Text passage
○ ○ ○ ○ ○ ○ ○

Defunct American acting school

Studio 4 was an acting and filmmaking school located in New York City and Los Angeles, founded by American actor James Franco in 2014. Franco opened the school after studying at Playhouse West in Los Angeles.

In 2017, multiple female students of the school came forward and stated that Franco had behaved in inappropriate or sexually exploitative ways while serving as their teacher.

The school was officially closed on October 1, 2017.

== History ==
Studio 4 claimed it was created to provide a place for students to be grounded in acting and focus on performance while not having to be tied up with additional school requirements. Franco claimed he wanted to emulate the creative environment he found at Playhouse West, in addition to providing opportunities through his production company, Rabbit Bandini Productions, that would otherwise not be available to acting, directing, or writing students.

The school offered a two-year Meisner technique conservatory study for actors and ongoing screenwriting and directing courses that were instructed by working industry professionals.

○ ○ ○ ○ ○ ○ ○

Problem 1
In the Studio 4 text, write out the passage from "Studio 4 was" to "in Los Angeles." again, switching "acting and filmmaking school" to "acting and film school".
Problem 2
Answer these questions about the Studio 4 text:
(a) In what year was Studio 4 founded?
(b) On what date was the school officially closed?
(c) What is the name of Franco's production company?
Problem 3
For each statement, say whether it agrees with the Studio 4 text:
(a) Studio 4 had locations in both New York City and Los Angeles.
(b) The school's Meisner technique conservatory study lasted three years.
(c) Franco studied at Playhouse West before opening the school.

Dataset
○ ○ ○ ○ ○ ○ ○

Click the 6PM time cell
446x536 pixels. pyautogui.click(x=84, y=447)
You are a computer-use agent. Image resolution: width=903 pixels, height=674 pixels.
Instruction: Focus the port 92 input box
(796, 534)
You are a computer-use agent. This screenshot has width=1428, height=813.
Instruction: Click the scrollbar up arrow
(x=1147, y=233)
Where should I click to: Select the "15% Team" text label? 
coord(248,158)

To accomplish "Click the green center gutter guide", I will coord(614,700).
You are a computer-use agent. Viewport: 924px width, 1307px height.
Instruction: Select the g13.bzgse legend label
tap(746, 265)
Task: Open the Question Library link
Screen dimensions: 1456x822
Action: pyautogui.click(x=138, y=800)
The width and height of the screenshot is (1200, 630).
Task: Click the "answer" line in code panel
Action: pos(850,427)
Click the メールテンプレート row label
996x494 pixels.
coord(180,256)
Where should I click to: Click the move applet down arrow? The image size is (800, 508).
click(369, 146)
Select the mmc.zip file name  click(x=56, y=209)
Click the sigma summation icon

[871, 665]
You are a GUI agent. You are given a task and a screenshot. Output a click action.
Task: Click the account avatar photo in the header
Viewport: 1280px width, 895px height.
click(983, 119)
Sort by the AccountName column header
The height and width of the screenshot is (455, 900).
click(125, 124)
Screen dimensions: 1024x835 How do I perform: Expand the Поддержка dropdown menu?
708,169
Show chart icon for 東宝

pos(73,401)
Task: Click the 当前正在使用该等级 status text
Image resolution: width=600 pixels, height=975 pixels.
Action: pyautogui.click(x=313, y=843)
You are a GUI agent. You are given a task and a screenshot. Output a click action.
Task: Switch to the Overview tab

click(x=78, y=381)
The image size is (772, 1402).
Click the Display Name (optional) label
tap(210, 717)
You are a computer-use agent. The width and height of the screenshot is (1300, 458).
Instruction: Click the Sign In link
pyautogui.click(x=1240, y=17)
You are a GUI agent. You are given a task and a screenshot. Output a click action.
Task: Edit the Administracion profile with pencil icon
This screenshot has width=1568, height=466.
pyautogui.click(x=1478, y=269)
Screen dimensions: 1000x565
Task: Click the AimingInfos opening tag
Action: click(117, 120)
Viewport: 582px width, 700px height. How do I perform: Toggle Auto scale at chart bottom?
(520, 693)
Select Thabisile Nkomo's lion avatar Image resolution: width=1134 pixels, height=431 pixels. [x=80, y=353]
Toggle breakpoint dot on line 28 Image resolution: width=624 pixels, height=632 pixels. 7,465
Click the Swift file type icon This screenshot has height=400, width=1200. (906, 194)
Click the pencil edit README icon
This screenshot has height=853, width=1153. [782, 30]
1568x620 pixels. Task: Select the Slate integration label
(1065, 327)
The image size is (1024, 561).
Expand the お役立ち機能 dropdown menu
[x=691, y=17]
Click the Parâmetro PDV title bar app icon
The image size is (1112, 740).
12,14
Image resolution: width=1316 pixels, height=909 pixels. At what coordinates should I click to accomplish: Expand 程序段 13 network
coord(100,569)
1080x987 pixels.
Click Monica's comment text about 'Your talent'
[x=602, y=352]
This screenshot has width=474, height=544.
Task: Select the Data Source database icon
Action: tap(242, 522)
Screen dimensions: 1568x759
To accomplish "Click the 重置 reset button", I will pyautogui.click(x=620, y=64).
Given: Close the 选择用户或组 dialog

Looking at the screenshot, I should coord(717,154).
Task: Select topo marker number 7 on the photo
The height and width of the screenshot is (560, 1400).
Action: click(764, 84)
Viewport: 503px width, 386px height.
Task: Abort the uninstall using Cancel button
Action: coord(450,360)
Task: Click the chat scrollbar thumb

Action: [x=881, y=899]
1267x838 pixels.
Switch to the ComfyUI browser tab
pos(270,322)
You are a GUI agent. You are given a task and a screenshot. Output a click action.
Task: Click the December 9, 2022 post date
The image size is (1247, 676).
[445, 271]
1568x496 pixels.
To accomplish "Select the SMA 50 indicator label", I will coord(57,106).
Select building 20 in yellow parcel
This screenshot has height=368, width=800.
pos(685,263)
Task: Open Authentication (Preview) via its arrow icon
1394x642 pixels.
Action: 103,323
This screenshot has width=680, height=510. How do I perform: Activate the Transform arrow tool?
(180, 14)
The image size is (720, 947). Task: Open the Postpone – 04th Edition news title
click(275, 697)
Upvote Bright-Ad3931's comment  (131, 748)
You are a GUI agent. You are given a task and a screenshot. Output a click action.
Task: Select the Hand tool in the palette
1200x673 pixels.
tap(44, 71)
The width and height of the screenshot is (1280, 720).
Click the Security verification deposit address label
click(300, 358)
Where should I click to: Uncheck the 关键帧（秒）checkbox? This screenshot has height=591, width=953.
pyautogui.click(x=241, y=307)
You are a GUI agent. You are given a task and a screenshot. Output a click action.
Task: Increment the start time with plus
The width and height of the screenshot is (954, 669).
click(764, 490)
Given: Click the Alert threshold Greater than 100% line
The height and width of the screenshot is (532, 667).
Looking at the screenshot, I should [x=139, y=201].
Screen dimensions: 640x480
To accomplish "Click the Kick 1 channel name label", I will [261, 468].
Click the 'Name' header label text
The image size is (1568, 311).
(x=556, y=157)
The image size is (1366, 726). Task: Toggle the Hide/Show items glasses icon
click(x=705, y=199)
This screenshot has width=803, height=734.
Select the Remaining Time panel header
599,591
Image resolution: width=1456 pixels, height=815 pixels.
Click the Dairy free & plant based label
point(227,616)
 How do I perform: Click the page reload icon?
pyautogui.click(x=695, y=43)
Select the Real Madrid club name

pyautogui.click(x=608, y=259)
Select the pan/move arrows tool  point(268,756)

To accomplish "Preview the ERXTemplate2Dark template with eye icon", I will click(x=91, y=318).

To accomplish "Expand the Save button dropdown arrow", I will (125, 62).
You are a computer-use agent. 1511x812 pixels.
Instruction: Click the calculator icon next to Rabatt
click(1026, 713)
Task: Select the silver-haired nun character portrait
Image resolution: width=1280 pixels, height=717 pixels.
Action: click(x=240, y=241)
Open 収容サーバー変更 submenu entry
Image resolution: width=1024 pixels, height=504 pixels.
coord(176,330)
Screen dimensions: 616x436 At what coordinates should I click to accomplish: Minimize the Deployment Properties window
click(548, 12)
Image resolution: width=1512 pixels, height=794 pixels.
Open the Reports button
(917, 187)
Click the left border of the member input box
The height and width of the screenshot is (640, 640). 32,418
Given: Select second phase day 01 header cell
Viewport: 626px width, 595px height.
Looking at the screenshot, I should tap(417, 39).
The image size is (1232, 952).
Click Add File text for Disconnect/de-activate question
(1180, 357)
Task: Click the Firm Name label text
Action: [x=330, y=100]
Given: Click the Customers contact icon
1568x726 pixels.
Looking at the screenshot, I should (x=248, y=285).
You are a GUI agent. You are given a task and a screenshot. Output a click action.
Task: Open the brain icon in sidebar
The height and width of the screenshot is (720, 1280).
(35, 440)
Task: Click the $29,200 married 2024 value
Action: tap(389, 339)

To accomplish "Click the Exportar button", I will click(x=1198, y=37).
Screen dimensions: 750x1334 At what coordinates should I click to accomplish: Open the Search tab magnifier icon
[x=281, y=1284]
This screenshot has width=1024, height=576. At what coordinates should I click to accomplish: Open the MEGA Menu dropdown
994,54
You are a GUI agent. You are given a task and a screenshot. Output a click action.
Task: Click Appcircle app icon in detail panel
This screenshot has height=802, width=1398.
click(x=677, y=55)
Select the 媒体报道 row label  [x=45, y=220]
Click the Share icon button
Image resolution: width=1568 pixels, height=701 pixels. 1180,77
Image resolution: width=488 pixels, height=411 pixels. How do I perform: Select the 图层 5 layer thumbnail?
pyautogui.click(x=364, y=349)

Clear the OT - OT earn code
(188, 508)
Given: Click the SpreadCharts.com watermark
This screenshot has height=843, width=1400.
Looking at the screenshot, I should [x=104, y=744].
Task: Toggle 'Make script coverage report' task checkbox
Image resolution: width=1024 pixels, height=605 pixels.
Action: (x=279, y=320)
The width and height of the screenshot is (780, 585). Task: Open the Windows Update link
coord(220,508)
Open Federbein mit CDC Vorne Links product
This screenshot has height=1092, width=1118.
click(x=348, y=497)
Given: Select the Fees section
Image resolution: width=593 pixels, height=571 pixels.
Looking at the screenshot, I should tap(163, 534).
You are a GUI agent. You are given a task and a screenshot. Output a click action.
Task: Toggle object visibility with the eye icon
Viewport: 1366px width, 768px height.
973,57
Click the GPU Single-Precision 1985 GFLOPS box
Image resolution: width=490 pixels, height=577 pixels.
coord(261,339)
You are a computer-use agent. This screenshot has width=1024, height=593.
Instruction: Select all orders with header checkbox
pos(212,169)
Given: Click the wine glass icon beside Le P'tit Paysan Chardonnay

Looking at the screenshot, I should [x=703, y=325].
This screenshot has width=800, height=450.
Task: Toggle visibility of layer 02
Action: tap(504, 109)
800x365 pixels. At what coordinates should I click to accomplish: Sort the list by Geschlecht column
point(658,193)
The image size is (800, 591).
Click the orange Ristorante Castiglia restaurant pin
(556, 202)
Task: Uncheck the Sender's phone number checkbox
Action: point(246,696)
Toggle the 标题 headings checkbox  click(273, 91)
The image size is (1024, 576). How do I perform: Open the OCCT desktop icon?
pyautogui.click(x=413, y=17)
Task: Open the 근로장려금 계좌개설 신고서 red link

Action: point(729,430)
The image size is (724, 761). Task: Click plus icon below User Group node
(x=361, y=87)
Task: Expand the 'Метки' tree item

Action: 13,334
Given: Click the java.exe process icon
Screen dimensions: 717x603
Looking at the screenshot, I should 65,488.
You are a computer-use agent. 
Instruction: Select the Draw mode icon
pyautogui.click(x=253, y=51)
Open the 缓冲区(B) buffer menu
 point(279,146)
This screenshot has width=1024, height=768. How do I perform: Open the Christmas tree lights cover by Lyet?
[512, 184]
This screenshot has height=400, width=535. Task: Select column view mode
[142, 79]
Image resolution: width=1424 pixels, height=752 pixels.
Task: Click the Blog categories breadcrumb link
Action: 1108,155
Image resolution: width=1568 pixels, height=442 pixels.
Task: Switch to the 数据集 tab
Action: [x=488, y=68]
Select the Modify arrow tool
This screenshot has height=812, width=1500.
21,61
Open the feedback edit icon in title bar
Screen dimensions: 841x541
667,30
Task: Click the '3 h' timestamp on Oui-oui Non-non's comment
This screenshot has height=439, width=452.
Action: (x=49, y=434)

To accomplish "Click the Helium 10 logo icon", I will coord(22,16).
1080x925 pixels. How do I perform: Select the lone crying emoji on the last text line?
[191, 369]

○ ○ ○ ○ ○ ○ ○

Answer 1
Studio 4 was an acting and film school located in New York City and Los Angeles, founded by American actor James Franco in 2014. Franco opened the school after studying at Playhouse West in Los Angeles.

Answer 2
(a) 2014
(b) October 1, 2017
(c) Rabbit Bandini Productions

Answer 3
(a) Yes: "located in New York City and Los Angeles"
(b) No: "a two-year Meisner technique conservatory study"
(c) Yes: "Franco opened the school after studying at Playhouse West in Los Angeles."